Extracted data:
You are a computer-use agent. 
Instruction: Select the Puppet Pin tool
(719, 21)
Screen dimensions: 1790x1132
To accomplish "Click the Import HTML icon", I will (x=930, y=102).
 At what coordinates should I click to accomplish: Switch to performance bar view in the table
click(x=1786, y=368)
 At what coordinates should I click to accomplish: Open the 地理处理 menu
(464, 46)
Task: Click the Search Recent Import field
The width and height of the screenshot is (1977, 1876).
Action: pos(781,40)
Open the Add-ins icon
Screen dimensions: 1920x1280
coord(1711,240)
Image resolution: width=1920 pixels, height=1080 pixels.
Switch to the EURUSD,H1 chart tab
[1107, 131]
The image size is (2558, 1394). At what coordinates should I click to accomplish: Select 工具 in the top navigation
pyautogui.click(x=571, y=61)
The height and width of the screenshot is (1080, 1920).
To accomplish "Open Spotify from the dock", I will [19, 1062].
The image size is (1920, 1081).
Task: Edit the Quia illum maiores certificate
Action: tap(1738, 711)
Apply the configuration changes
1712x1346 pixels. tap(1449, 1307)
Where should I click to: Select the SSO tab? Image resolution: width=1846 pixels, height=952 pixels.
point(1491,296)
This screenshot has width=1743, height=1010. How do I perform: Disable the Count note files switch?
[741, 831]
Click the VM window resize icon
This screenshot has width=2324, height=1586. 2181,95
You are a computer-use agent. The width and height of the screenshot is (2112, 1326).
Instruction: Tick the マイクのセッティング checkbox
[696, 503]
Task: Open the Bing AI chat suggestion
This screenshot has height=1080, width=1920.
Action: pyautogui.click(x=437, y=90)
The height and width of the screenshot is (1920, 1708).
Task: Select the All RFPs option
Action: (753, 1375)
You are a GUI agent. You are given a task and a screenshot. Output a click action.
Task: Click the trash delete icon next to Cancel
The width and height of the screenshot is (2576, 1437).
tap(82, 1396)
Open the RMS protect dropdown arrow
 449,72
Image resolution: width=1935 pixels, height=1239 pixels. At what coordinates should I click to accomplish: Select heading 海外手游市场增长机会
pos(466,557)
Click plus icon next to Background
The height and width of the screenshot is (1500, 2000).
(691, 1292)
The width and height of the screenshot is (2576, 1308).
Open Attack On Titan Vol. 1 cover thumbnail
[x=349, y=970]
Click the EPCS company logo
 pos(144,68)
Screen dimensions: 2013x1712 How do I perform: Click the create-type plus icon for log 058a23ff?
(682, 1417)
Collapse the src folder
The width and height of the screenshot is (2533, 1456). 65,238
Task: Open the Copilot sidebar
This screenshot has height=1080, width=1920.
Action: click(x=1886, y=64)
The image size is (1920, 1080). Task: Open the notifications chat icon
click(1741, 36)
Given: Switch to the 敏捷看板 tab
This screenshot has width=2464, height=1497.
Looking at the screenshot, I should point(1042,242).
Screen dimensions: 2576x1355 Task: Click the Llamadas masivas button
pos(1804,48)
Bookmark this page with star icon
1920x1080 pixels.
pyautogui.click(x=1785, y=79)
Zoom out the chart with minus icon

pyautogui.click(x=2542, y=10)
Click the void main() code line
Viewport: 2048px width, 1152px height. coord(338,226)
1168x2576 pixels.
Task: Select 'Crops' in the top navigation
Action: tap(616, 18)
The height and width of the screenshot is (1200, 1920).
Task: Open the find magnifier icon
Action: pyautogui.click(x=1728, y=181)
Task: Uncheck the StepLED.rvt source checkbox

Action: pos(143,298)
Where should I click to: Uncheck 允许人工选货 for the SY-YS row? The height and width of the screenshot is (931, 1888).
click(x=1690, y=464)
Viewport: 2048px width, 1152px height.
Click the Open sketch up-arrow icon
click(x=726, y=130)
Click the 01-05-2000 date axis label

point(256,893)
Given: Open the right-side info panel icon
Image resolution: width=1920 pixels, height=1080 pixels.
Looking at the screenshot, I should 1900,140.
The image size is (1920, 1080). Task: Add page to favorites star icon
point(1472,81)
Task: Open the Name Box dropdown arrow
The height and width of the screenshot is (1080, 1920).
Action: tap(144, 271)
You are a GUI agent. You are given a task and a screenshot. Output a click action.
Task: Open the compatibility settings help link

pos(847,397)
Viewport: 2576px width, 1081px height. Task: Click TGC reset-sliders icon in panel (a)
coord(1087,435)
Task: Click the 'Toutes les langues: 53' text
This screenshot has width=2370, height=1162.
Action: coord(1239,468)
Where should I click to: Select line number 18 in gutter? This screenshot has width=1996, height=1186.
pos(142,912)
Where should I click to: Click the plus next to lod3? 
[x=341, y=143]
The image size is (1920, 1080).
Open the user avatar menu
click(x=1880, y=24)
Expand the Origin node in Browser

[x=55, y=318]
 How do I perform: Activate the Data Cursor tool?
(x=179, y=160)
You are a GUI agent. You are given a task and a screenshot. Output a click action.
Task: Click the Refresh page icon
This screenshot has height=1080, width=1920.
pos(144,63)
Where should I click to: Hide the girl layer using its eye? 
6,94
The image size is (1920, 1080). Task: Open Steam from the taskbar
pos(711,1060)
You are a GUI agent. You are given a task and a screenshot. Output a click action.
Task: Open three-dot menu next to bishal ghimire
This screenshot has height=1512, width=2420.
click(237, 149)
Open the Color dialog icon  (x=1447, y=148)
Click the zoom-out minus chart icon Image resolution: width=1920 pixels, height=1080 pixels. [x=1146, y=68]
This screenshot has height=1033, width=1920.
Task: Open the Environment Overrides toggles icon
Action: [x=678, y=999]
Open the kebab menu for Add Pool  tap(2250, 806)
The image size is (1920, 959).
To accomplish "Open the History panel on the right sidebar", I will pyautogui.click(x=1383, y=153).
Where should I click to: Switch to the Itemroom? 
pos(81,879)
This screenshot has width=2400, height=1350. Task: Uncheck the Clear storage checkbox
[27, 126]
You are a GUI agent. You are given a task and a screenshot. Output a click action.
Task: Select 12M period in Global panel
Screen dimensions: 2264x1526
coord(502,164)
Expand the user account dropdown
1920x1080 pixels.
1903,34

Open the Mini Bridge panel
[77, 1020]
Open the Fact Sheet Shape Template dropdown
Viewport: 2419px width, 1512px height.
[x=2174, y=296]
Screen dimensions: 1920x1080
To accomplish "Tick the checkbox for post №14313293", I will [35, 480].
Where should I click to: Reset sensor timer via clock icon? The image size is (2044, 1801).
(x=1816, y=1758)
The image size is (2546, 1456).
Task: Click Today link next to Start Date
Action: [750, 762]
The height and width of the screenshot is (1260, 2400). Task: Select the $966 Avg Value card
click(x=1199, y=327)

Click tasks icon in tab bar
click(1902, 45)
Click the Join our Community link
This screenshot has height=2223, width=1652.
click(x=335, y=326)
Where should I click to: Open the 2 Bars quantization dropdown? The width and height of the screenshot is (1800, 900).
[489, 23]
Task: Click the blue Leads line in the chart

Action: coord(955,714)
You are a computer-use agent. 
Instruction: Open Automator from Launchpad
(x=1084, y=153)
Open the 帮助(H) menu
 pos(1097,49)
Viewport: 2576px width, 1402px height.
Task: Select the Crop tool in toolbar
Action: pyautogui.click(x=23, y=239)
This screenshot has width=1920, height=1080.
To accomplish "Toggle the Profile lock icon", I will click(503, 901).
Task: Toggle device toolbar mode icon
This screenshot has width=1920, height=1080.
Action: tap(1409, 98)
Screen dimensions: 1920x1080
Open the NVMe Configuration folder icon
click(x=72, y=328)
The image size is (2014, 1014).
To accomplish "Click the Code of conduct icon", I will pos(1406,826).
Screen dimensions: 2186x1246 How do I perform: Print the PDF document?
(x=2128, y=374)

About this task: Return each entry from above without altering a single character.

Result:
You are a computer-use agent. 
Instruction: Select the Puppet Pin tool
(719, 21)
Screen dimensions: 1790x1132
To accomplish "Click the Import HTML icon", I will (x=930, y=102).
 At what coordinates should I click to accomplish: Switch to performance bar view in the table
click(x=1786, y=368)
 At what coordinates should I click to accomplish: Open the 地理处理 menu
(464, 46)
Task: Click the Search Recent Import field
The width and height of the screenshot is (1977, 1876).
Action: pos(781,40)
Open the Add-ins icon
Screen dimensions: 1920x1280
coord(1711,240)
Image resolution: width=1920 pixels, height=1080 pixels.
Switch to the EURUSD,H1 chart tab
[1107, 131]
The image size is (2558, 1394). At what coordinates should I click to accomplish: Select 工具 in the top navigation
pyautogui.click(x=571, y=61)
The height and width of the screenshot is (1080, 1920).
To accomplish "Open Spotify from the dock", I will [19, 1062].
The image size is (1920, 1081).
Task: Edit the Quia illum maiores certificate
Action: tap(1738, 711)
Apply the configuration changes
1712x1346 pixels. tap(1449, 1307)
Where should I click to: Select the SSO tab? Image resolution: width=1846 pixels, height=952 pixels.
point(1491,296)
This screenshot has width=1743, height=1010. How do I perform: Disable the Count note files switch?
[741, 831]
Click the VM window resize icon
This screenshot has width=2324, height=1586. 2181,95
You are a computer-use agent. The width and height of the screenshot is (2112, 1326).
Instruction: Tick the マイクのセッティング checkbox
[696, 503]
Task: Open the Bing AI chat suggestion
This screenshot has height=1080, width=1920.
Action: pyautogui.click(x=437, y=90)
The height and width of the screenshot is (1920, 1708).
Task: Select the All RFPs option
Action: (753, 1375)
You are a GUI agent. You are given a task and a screenshot. Output a click action.
Task: Click the trash delete icon next to Cancel
The width and height of the screenshot is (2576, 1437).
tap(82, 1396)
Open the RMS protect dropdown arrow
 449,72
Image resolution: width=1935 pixels, height=1239 pixels. At what coordinates should I click to accomplish: Select heading 海外手游市场增长机会
pos(466,557)
Click plus icon next to Background
The height and width of the screenshot is (1500, 2000).
(691, 1292)
The width and height of the screenshot is (2576, 1308).
Open Attack On Titan Vol. 1 cover thumbnail
[x=349, y=970]
Click the EPCS company logo
 pos(144,68)
Screen dimensions: 2013x1712 How do I perform: Click the create-type plus icon for log 058a23ff?
(682, 1417)
Collapse the src folder
The width and height of the screenshot is (2533, 1456). 65,238
Task: Open the Copilot sidebar
This screenshot has height=1080, width=1920.
Action: click(x=1886, y=64)
The image size is (1920, 1080). Task: Open the notifications chat icon
click(1741, 36)
Given: Switch to the 敏捷看板 tab
This screenshot has width=2464, height=1497.
Looking at the screenshot, I should point(1042,242).
Screen dimensions: 2576x1355 Task: Click the Llamadas masivas button
pos(1804,48)
Bookmark this page with star icon
1920x1080 pixels.
pyautogui.click(x=1785, y=79)
Zoom out the chart with minus icon

pyautogui.click(x=2542, y=10)
Click the void main() code line
Viewport: 2048px width, 1152px height. coord(338,226)
1168x2576 pixels.
Task: Select 'Crops' in the top navigation
Action: tap(616, 18)
The height and width of the screenshot is (1200, 1920).
Task: Open the find magnifier icon
Action: pyautogui.click(x=1728, y=181)
Task: Uncheck the StepLED.rvt source checkbox

Action: pos(143,298)
Where should I click to: Uncheck 允许人工选货 for the SY-YS row? The height and width of the screenshot is (931, 1888).
click(x=1690, y=464)
Viewport: 2048px width, 1152px height.
Click the Open sketch up-arrow icon
click(x=726, y=130)
Click the 01-05-2000 date axis label

point(256,893)
Given: Open the right-side info panel icon
Image resolution: width=1920 pixels, height=1080 pixels.
Looking at the screenshot, I should 1900,140.
The image size is (1920, 1080). Task: Add page to favorites star icon
point(1472,81)
Task: Open the Name Box dropdown arrow
The height and width of the screenshot is (1080, 1920).
Action: tap(144, 271)
You are a GUI agent. You are given a task and a screenshot. Output a click action.
Task: Open the compatibility settings help link

pos(847,397)
Viewport: 2576px width, 1081px height. Task: Click TGC reset-sliders icon in panel (a)
coord(1087,435)
Task: Click the 'Toutes les langues: 53' text
This screenshot has width=2370, height=1162.
Action: coord(1239,468)
Where should I click to: Select line number 18 in gutter? This screenshot has width=1996, height=1186.
pos(142,912)
Where should I click to: Click the plus next to lod3? 
[x=341, y=143]
The image size is (1920, 1080).
Open the user avatar menu
click(x=1880, y=24)
Expand the Origin node in Browser

[x=55, y=318]
 How do I perform: Activate the Data Cursor tool?
(x=179, y=160)
You are a GUI agent. You are given a task and a screenshot. Output a click action.
Task: Click the Refresh page icon
This screenshot has height=1080, width=1920.
pos(144,63)
Where should I click to: Hide the girl layer using its eye? 
6,94
The image size is (1920, 1080). Task: Open Steam from the taskbar
pos(711,1060)
You are a GUI agent. You are given a task and a screenshot. Output a click action.
Task: Open three-dot menu next to bishal ghimire
This screenshot has height=1512, width=2420.
click(237, 149)
Open the Color dialog icon  (x=1447, y=148)
Click the zoom-out minus chart icon Image resolution: width=1920 pixels, height=1080 pixels. [x=1146, y=68]
This screenshot has height=1033, width=1920.
Task: Open the Environment Overrides toggles icon
Action: [x=678, y=999]
Open the kebab menu for Add Pool  tap(2250, 806)
The image size is (1920, 959).
To accomplish "Open the History panel on the right sidebar", I will pyautogui.click(x=1383, y=153).
Where should I click to: Switch to the Itemroom? 
pos(81,879)
This screenshot has width=2400, height=1350. Task: Uncheck the Clear storage checkbox
[27, 126]
You are a GUI agent. You are given a task and a screenshot. Output a click action.
Task: Select 12M period in Global panel
Screen dimensions: 2264x1526
coord(502,164)
Expand the user account dropdown
1920x1080 pixels.
1903,34

Open the Mini Bridge panel
[77, 1020]
Open the Fact Sheet Shape Template dropdown
Viewport: 2419px width, 1512px height.
[x=2174, y=296]
Screen dimensions: 1920x1080
To accomplish "Tick the checkbox for post №14313293", I will [35, 480].
Where should I click to: Reset sensor timer via clock icon? The image size is (2044, 1801).
(x=1816, y=1758)
The image size is (2546, 1456).
Task: Click Today link next to Start Date
Action: [750, 762]
The height and width of the screenshot is (1260, 2400). Task: Select the $966 Avg Value card
click(x=1199, y=327)

Click tasks icon in tab bar
click(1902, 45)
Click the Join our Community link
This screenshot has height=2223, width=1652.
click(x=335, y=326)
Where should I click to: Open the 2 Bars quantization dropdown? The width and height of the screenshot is (1800, 900).
[489, 23]
Task: Click the blue Leads line in the chart

Action: coord(955,714)
You are a computer-use agent. 
Instruction: Open Automator from Launchpad
(x=1084, y=153)
Open the 帮助(H) menu
 pos(1097,49)
Viewport: 2576px width, 1402px height.
Task: Select the Crop tool in toolbar
Action: pyautogui.click(x=23, y=239)
This screenshot has width=1920, height=1080.
To accomplish "Toggle the Profile lock icon", I will click(503, 901).
Task: Toggle device toolbar mode icon
This screenshot has width=1920, height=1080.
Action: tap(1409, 98)
Screen dimensions: 1920x1080
Open the NVMe Configuration folder icon
click(x=72, y=328)
The image size is (2014, 1014).
To accomplish "Click the Code of conduct icon", I will pos(1406,826).
Screen dimensions: 2186x1246 How do I perform: Print the PDF document?
(x=2128, y=374)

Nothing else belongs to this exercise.